(Bloomberg) -- South African Home Affairs Minister Malusi Gigaba missed a deadline to appeal a court finding that he’d reneged on a pledge to allow Fireblade Aviation, a company owned by the wealthy Oppenheimer family, to open a private immigration terminal at the nation’s biggest airport.
In December, High Court Judge Neil Tuchten upheld Fireblade’s complaint that Gigaba backtracked on an undertaking to delegate officials to staff their immigration and customs facility that was to be developed at the Johannesburg O.R. Tambo International Airport. While Gigaba denied ever approving the project, saying that a family can’t have a private terminal, the judge said he had deliberately lied under oath and had breached the constitution.

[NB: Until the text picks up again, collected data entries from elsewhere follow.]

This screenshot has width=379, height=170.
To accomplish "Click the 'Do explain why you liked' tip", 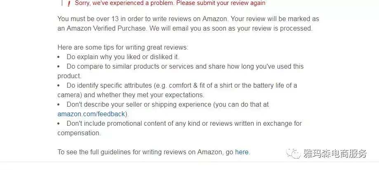I will point(123,57).
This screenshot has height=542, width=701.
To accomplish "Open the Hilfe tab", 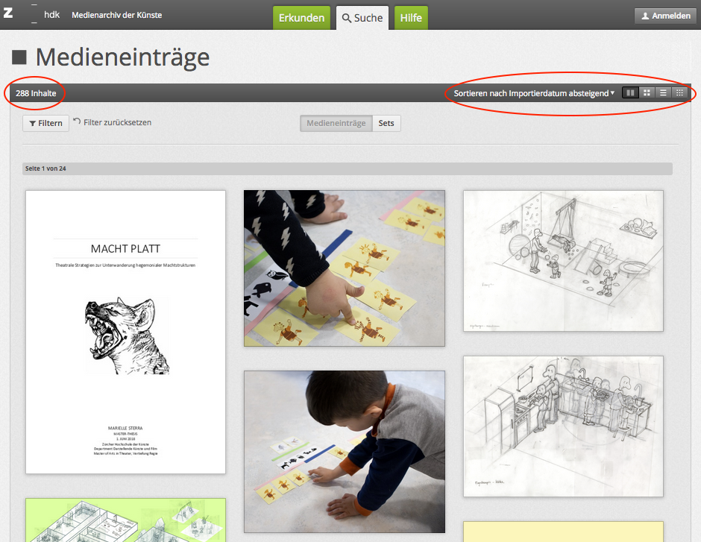I will tap(411, 18).
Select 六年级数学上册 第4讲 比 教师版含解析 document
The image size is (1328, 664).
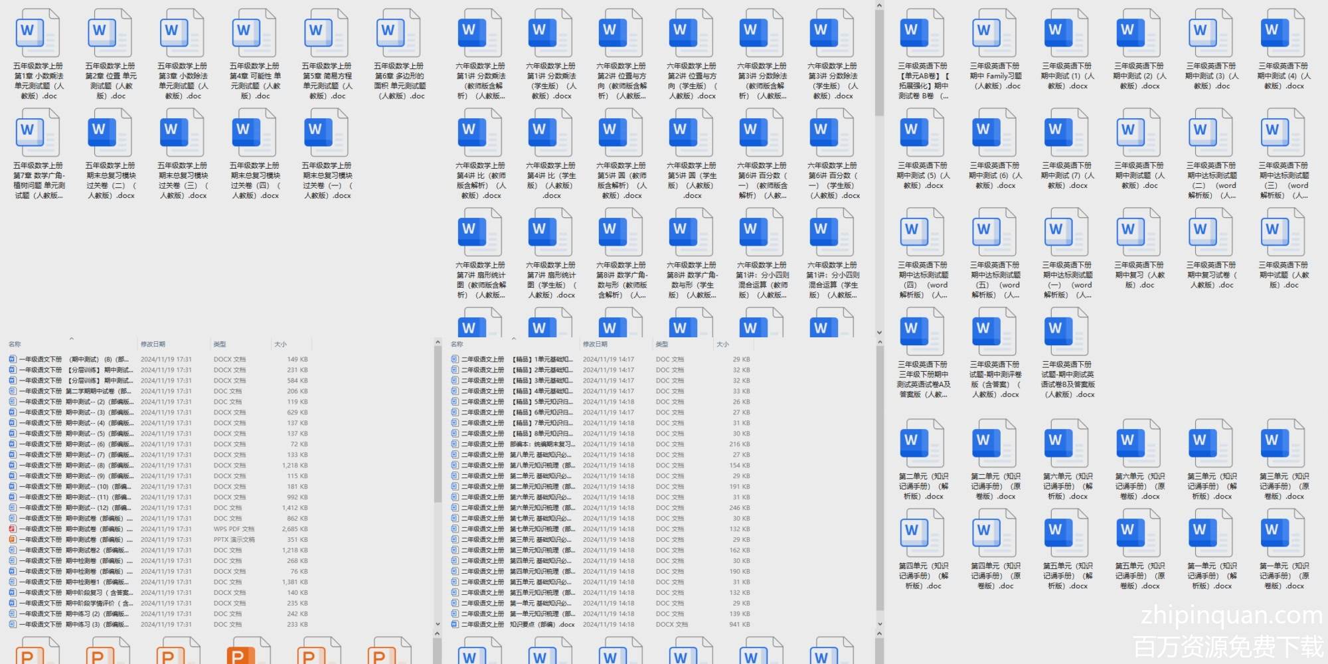[x=479, y=134]
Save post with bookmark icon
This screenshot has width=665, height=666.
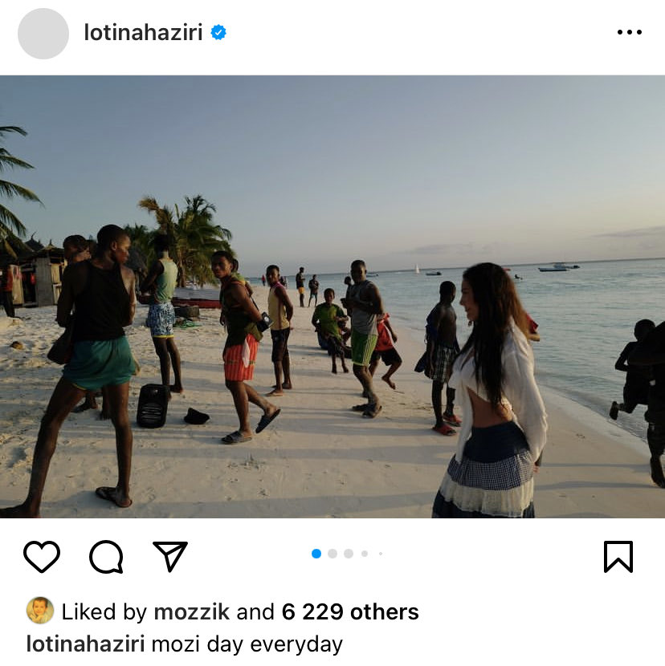[618, 556]
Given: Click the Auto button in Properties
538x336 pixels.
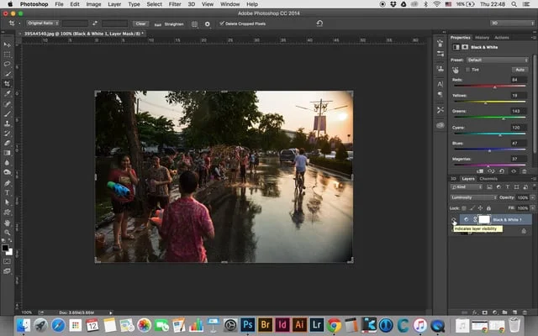Looking at the screenshot, I should [520, 70].
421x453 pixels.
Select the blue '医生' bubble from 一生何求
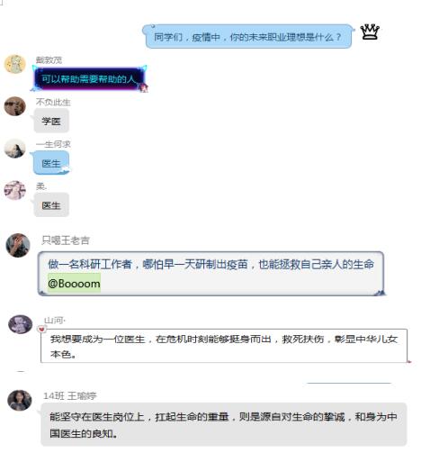(51, 163)
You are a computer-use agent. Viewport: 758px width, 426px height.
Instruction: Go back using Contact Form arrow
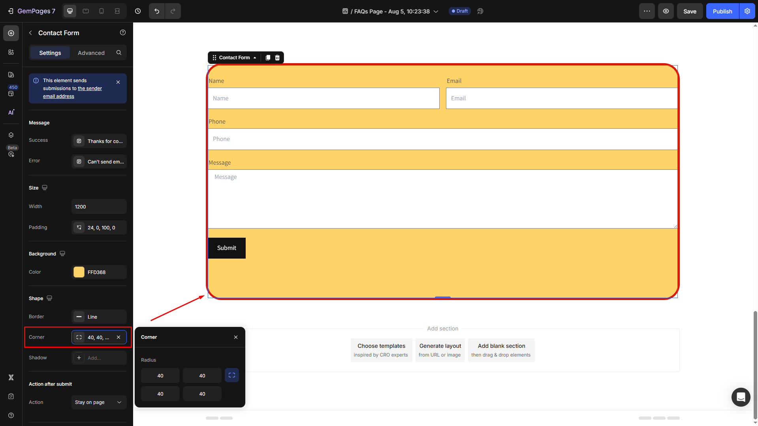[x=31, y=33]
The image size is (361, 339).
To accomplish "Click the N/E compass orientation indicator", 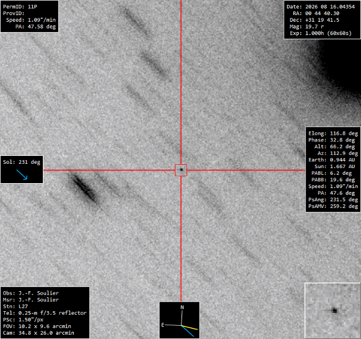I will [180, 320].
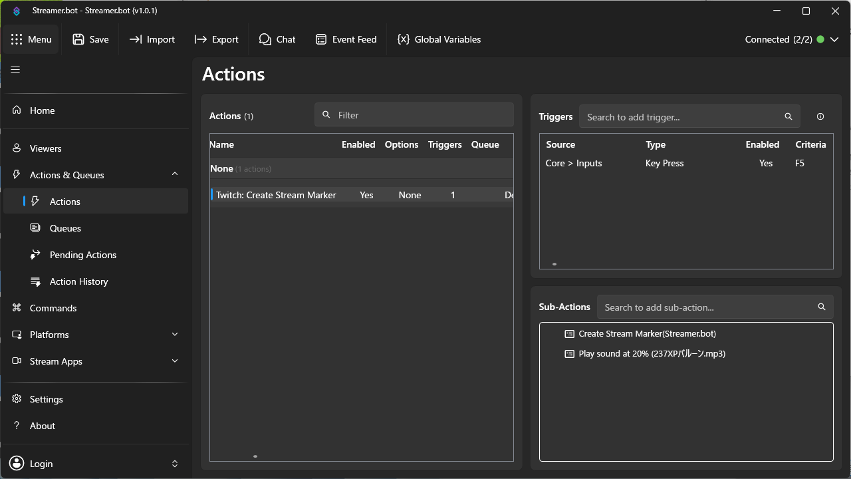851x479 pixels.
Task: Expand the Stream Apps section
Action: [x=175, y=361]
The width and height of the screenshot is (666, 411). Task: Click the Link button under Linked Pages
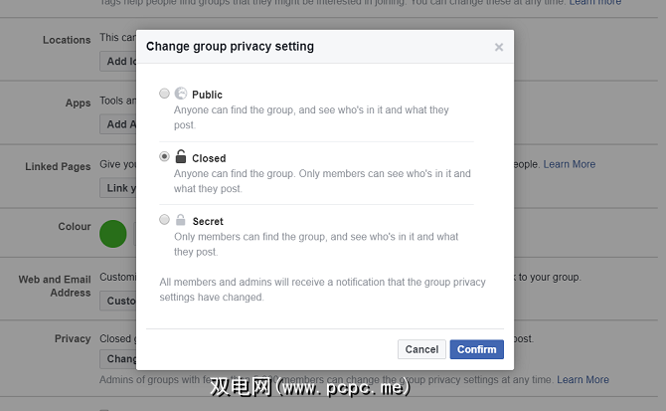[117, 188]
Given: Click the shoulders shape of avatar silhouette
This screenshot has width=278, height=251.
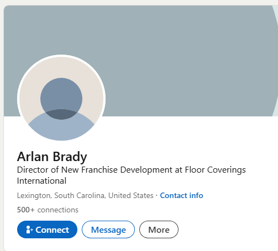Looking at the screenshot, I should click(61, 125).
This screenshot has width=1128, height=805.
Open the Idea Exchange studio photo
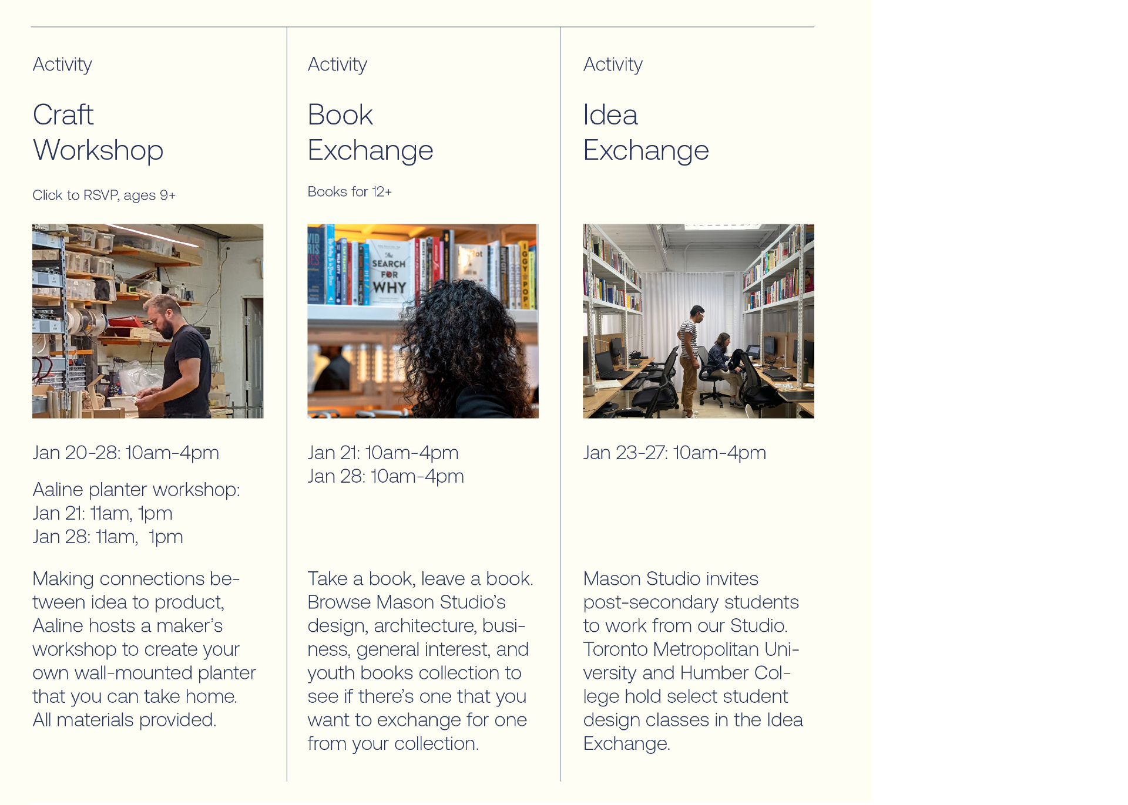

Gigaba, who returned to the home affairs portfolio in February after an 11-month stint as finance minister, will file papers for a reprieve and an appeal next week, his spokesman Mayihlome Tshwete said by phone from Johannesburg on Friday. “The case definitely needs a Constitutional Court ruling as to whether or not a private person can operate a point of entry,” Tshwete said.
The deadline for the appeal to be filed expired on Thursday, and the court isn’t obliged to grant an extension. A failure by Gigaba to have the ruling overturned will increase pressure on President Cyril Ramaphosa to remove him from the cabinet. Opposition parties have previously accused Gigaba of making dubious appointments to the boards of state companies during his tenure as public enterprises minister, enabling their coffers to be looted. He denies wrongdoing.